→ **REQUIRED WORK**: Give the line containing "The height and width of the screenshot is (938, 1279)." again, exactly, along with all later lines of the entries, through the last one.

→ **EXTRACTED MATERIAL**:
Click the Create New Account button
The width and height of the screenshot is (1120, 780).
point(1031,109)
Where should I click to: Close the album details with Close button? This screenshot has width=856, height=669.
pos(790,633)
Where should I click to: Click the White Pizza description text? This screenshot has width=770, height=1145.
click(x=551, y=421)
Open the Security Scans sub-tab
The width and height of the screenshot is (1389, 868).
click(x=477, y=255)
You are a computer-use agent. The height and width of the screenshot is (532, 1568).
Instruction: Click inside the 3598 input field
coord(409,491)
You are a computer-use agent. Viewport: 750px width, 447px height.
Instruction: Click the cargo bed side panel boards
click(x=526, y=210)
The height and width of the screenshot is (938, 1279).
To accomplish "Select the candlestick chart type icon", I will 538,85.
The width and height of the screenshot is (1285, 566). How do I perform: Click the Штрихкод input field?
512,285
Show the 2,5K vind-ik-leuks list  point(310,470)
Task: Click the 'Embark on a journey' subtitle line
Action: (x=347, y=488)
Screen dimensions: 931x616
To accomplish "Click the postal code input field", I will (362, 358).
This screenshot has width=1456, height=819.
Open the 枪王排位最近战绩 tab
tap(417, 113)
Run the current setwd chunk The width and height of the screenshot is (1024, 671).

→ **TASK OUTPUT**:
The height and width of the screenshot is (938, 1279).
To accomplish "Select the candlestick chart type icon", I will 538,85.
The width and height of the screenshot is (1285, 566). How do I perform: Click the Штрихкод input field?
512,285
Show the 2,5K vind-ik-leuks list  point(310,470)
Task: Click the 'Embark on a journey' subtitle line
Action: (x=347, y=488)
Screen dimensions: 931x616
To accomplish "Click the postal code input field", I will (362, 358).
This screenshot has width=1456, height=819.
Open the 枪王排位最近战绩 tab
tap(417, 113)
Run the current setwd chunk The width and height of the screenshot is (1024, 671).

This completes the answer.